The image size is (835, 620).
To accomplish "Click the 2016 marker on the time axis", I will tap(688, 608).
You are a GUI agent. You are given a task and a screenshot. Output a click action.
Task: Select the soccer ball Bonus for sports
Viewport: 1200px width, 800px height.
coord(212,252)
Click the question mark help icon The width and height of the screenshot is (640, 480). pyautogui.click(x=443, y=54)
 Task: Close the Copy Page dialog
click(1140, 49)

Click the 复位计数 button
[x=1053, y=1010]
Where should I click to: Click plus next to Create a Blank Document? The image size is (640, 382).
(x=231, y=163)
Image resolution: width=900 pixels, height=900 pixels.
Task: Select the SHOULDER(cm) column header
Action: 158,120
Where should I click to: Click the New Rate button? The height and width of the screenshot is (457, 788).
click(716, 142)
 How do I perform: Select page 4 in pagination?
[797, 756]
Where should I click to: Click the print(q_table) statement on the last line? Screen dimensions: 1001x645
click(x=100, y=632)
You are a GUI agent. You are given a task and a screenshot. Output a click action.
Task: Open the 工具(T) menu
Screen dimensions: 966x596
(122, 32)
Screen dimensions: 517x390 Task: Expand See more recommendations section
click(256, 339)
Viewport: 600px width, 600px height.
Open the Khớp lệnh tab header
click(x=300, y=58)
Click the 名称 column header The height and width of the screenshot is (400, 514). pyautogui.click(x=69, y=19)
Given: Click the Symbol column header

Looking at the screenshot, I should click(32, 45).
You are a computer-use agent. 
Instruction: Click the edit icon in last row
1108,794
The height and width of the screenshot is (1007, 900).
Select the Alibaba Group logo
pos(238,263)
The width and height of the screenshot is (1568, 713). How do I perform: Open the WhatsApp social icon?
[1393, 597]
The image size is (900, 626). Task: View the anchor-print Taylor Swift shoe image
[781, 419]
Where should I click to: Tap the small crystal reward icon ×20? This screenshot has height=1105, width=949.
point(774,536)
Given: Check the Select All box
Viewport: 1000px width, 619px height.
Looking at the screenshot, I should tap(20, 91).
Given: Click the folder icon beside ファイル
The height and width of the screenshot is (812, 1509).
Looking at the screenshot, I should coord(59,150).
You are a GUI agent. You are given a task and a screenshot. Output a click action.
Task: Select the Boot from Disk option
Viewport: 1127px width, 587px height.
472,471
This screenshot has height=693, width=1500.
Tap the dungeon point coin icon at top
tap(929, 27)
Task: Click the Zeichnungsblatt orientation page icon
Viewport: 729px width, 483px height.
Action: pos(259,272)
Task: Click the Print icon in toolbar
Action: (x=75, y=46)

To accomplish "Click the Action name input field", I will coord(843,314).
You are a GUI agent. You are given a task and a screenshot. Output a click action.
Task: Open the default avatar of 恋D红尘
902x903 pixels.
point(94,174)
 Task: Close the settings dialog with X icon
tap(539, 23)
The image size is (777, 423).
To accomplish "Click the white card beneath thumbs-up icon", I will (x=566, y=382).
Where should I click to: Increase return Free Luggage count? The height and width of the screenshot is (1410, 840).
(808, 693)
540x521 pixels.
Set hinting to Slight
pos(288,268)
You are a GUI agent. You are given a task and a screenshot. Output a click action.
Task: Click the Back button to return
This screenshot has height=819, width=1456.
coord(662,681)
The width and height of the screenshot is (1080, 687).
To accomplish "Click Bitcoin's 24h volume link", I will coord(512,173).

**Task goal**
Write out the whole listing again, keeping every character as it is.

**Answer to this problem**
The image size is (835, 620).
To accomplish "Click the 2016 marker on the time axis", I will tap(688, 608).
You are a GUI agent. You are given a task and a screenshot. Output a click action.
Task: Select the soccer ball Bonus for sports
Viewport: 1200px width, 800px height.
coord(212,252)
Click the question mark help icon The width and height of the screenshot is (640, 480). pyautogui.click(x=443, y=54)
 Task: Close the Copy Page dialog
click(1140, 49)

Click the 复位计数 button
[x=1053, y=1010]
Where should I click to: Click plus next to Create a Blank Document? The image size is (640, 382).
(x=231, y=163)
Image resolution: width=900 pixels, height=900 pixels.
Task: Select the SHOULDER(cm) column header
Action: 158,120
Where should I click to: Click the New Rate button? The height and width of the screenshot is (457, 788).
click(716, 142)
 How do I perform: Select page 4 in pagination?
[797, 756]
Where should I click to: Click the print(q_table) statement on the last line? Screen dimensions: 1001x645
click(x=100, y=632)
You are a GUI agent. You are given a task and a screenshot. Output a click action.
Task: Open the 工具(T) menu
Screen dimensions: 966x596
(122, 32)
Screen dimensions: 517x390 Task: Expand See more recommendations section
click(256, 339)
Viewport: 600px width, 600px height.
Open the Khớp lệnh tab header
click(x=300, y=58)
Click the 名称 column header The height and width of the screenshot is (400, 514). pyautogui.click(x=69, y=19)
Given: Click the Symbol column header

Looking at the screenshot, I should click(32, 45).
You are a computer-use agent. 
Instruction: Click the edit icon in last row
1108,794
The height and width of the screenshot is (1007, 900).
Select the Alibaba Group logo
pos(238,263)
The width and height of the screenshot is (1568, 713). How do I perform: Open the WhatsApp social icon?
[1393, 597]
The image size is (900, 626). Task: View the anchor-print Taylor Swift shoe image
[781, 419]
Where should I click to: Tap the small crystal reward icon ×20? This screenshot has height=1105, width=949.
point(774,536)
Given: Check the Select All box
Viewport: 1000px width, 619px height.
Looking at the screenshot, I should tap(20, 91).
Given: Click the folder icon beside ファイル
The height and width of the screenshot is (812, 1509).
Looking at the screenshot, I should coord(59,150).
You are a GUI agent. You are given a task and a screenshot. Output a click action.
Task: Select the Boot from Disk option
Viewport: 1127px width, 587px height.
472,471
This screenshot has height=693, width=1500.
Tap the dungeon point coin icon at top
tap(929, 27)
Task: Click the Zeichnungsblatt orientation page icon
Viewport: 729px width, 483px height.
Action: pos(259,272)
Task: Click the Print icon in toolbar
Action: (x=75, y=46)

To accomplish "Click the Action name input field", I will coord(843,314).
You are a GUI agent. You are given a task and a screenshot. Output a click action.
Task: Open the default avatar of 恋D红尘
902x903 pixels.
point(94,174)
 Task: Close the settings dialog with X icon
tap(539, 23)
The image size is (777, 423).
To accomplish "Click the white card beneath thumbs-up icon", I will (x=566, y=382).
Where should I click to: Increase return Free Luggage count? The height and width of the screenshot is (1410, 840).
(808, 693)
540x521 pixels.
Set hinting to Slight
pos(288,268)
You are a GUI agent. You are given a task and a screenshot. Output a click action.
Task: Click the Back button to return
This screenshot has height=819, width=1456.
coord(662,681)
The width and height of the screenshot is (1080, 687).
To accomplish "Click Bitcoin's 24h volume link", I will coord(512,173).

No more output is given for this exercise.